* Dataset excerpts *
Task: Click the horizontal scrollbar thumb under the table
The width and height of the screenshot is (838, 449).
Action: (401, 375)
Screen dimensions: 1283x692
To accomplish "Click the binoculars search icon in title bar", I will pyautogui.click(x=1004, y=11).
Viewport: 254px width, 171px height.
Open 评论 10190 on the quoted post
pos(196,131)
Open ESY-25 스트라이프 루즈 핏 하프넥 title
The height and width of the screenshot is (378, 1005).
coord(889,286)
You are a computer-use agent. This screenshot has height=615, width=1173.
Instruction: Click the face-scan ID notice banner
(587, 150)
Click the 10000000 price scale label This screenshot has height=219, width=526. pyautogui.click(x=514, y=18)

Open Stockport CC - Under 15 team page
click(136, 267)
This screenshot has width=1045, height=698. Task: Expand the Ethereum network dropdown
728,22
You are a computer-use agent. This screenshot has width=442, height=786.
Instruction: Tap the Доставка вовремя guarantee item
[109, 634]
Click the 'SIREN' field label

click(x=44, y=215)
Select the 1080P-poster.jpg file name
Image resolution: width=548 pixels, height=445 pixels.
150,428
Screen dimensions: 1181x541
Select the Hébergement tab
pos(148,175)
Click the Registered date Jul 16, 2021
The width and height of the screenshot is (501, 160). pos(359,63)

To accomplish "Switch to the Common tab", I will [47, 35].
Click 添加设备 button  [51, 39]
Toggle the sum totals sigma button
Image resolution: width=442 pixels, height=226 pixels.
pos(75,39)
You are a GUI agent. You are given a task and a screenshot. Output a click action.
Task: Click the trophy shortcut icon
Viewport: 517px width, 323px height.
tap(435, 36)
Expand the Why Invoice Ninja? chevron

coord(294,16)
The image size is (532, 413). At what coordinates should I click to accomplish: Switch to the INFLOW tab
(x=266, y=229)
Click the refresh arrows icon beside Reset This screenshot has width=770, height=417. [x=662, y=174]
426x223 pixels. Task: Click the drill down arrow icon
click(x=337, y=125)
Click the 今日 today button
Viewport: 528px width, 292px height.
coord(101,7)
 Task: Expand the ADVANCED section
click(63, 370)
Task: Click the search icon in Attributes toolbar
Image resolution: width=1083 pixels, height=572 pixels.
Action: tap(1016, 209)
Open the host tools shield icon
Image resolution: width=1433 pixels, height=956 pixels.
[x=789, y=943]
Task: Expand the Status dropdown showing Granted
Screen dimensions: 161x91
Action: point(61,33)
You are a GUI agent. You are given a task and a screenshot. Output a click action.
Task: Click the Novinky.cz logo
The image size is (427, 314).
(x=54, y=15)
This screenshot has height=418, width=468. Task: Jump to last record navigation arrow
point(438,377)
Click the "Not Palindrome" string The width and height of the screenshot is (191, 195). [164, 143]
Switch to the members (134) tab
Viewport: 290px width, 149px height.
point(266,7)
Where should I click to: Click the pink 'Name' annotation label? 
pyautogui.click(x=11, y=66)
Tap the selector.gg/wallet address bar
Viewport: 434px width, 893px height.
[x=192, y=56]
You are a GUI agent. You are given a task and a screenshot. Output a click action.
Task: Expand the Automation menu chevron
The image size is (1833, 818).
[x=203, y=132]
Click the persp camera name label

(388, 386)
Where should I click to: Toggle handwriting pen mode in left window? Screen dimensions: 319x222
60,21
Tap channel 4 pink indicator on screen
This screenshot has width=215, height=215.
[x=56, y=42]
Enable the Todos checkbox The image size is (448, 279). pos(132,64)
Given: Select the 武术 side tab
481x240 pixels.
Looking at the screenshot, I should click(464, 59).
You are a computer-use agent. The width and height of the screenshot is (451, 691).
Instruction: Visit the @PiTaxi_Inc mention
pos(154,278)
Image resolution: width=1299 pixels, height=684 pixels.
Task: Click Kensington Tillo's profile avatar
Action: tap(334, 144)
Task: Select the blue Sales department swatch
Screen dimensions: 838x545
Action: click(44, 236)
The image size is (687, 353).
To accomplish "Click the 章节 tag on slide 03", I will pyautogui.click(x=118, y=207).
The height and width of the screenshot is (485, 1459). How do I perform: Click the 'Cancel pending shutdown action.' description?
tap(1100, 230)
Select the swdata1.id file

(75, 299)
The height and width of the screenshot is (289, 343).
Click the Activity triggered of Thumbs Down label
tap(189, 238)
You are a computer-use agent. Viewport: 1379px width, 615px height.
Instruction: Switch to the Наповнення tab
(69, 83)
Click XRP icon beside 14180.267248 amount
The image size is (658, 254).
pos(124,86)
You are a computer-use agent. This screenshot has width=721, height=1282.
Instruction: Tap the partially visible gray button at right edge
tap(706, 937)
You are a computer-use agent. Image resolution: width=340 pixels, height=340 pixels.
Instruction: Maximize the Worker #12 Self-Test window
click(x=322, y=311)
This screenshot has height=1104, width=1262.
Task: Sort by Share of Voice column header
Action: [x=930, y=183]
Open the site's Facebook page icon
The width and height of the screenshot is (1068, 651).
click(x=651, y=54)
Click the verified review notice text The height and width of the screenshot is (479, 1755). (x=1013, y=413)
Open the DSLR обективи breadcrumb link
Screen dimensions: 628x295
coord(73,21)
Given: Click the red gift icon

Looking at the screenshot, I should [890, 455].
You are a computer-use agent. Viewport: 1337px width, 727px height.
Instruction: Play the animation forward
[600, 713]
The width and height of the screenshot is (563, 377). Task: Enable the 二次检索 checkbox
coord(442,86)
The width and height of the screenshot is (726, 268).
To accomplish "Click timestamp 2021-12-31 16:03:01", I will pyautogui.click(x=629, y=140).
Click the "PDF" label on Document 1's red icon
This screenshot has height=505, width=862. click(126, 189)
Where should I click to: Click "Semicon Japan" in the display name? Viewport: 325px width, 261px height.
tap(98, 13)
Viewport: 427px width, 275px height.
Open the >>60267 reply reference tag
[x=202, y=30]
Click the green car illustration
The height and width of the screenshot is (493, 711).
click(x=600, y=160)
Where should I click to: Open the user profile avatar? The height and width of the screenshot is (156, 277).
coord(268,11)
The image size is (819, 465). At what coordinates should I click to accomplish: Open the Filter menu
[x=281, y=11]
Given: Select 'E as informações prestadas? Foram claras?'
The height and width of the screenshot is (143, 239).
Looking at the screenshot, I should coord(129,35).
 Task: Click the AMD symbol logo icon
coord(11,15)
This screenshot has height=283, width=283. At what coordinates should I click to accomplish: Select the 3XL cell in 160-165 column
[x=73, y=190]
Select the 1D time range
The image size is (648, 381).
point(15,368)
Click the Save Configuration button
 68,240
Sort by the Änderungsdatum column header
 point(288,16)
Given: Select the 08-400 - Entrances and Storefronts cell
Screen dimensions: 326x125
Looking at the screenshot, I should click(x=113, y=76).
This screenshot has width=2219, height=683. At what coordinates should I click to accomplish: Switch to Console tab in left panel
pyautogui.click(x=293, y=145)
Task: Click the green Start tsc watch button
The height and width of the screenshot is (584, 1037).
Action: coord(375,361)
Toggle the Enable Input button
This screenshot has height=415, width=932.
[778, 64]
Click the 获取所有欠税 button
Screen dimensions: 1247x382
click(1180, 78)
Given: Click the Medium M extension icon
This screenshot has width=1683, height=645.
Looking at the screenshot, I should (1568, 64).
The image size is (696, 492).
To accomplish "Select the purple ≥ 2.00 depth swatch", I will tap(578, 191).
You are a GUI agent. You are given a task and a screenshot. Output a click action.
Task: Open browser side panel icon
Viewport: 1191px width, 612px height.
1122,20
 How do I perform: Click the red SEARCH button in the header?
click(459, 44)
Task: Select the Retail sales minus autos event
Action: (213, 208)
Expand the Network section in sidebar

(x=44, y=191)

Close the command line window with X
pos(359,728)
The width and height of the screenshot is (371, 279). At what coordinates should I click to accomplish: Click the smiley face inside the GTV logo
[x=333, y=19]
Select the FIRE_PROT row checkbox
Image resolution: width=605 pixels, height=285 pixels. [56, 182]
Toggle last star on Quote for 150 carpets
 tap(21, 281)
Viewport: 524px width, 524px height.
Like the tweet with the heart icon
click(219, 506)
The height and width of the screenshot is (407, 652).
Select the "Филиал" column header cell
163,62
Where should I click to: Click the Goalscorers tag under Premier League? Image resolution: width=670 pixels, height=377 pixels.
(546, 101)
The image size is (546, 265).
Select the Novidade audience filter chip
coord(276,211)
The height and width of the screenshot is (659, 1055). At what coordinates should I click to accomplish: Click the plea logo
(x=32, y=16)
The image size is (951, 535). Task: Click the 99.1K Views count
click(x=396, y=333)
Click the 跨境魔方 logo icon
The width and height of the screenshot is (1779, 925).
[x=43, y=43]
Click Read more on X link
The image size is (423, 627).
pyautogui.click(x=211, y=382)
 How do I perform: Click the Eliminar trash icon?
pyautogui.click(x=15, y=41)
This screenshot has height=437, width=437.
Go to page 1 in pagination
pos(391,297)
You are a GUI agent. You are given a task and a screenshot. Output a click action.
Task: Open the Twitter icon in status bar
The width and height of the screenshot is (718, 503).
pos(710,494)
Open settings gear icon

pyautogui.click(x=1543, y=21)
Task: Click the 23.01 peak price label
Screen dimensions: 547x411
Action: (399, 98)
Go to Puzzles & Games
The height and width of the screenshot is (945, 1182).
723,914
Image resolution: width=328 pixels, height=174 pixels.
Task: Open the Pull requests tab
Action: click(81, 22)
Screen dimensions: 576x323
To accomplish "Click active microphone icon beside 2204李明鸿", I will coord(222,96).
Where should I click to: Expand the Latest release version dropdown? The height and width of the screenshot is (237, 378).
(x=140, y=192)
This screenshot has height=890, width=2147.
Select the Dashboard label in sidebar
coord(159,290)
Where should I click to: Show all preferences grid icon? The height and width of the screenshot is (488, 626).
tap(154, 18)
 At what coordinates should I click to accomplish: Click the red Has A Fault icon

* Prompt *
Please copy, exactly and with nothing else, the lines above beginning at the line that has "Where should I click to: Open" and ending with the line that has "Select the 1D time range".

* Result *
Where should I click to: Open the user profile avatar? The height and width of the screenshot is (156, 277).
coord(268,11)
The image size is (819, 465). At what coordinates should I click to accomplish: Open the Filter menu
[x=281, y=11]
Given: Select 'E as informações prestadas? Foram claras?'
The height and width of the screenshot is (143, 239).
Looking at the screenshot, I should coord(129,35).
 Task: Click the AMD symbol logo icon
coord(11,15)
This screenshot has height=283, width=283. At what coordinates should I click to accomplish: Select the 3XL cell in 160-165 column
[x=73, y=190]
Select the 1D time range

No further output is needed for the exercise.